▸ TASK BRIEF
What is needed is a word-for-word copy of every record below, minus the pictures.

▸ TASK INPUTS
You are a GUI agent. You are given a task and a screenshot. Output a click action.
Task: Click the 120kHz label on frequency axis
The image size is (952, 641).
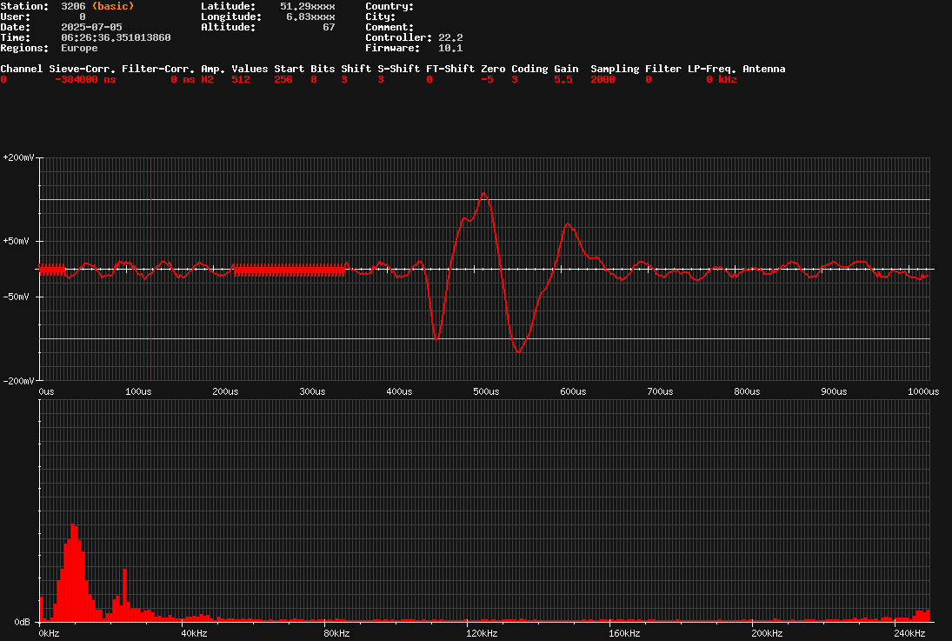pyautogui.click(x=482, y=632)
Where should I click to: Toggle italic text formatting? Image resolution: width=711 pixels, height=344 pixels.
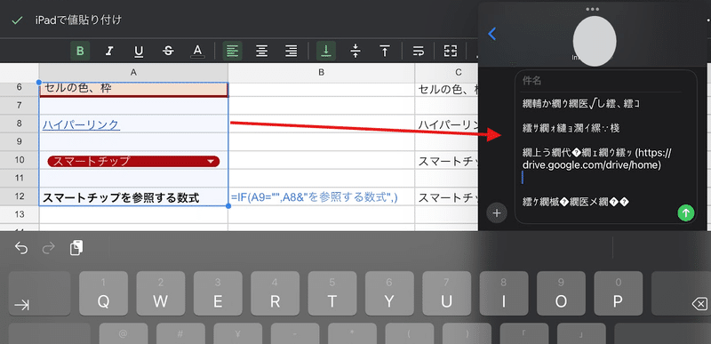click(x=108, y=52)
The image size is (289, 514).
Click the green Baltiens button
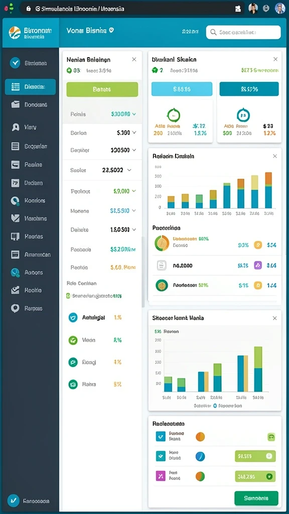pos(102,89)
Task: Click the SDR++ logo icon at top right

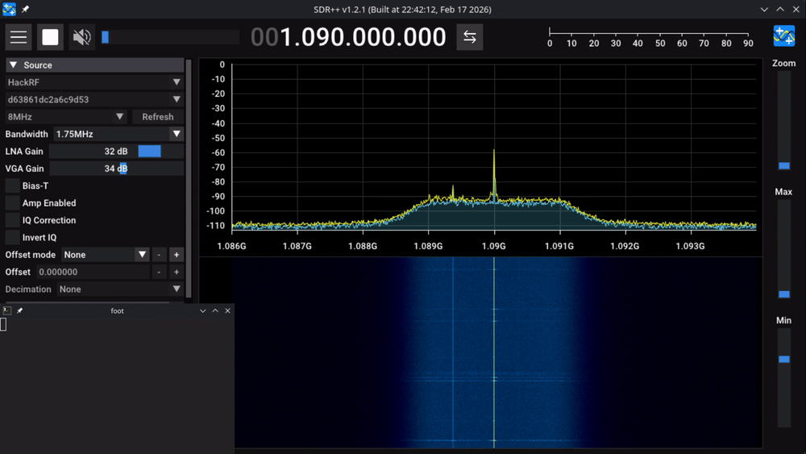Action: point(783,36)
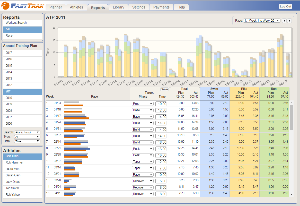Select athlete Laura Mile

(x=14, y=169)
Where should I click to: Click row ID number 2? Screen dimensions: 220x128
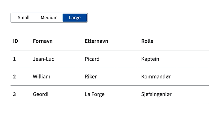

▸ TASK RESULT
You are a GUI agent. You are given a task and a screenshot. Output a click action.
Task: Click the 120kHz label on frequency axis
The image size is (952, 641).
pyautogui.click(x=482, y=632)
Where should I click to: Toggle italic text formatting? Image resolution: width=711 pixels, height=344 pixels.
click(x=108, y=52)
The image size is (289, 514).
Click the green Baltiens button
pos(102,89)
Task: Click the SDR++ logo icon at top right

Action: point(783,36)
Select athlete Laura Mile

(x=14, y=169)
Where should I click to: Click row ID number 2? Screen dimensions: 220x128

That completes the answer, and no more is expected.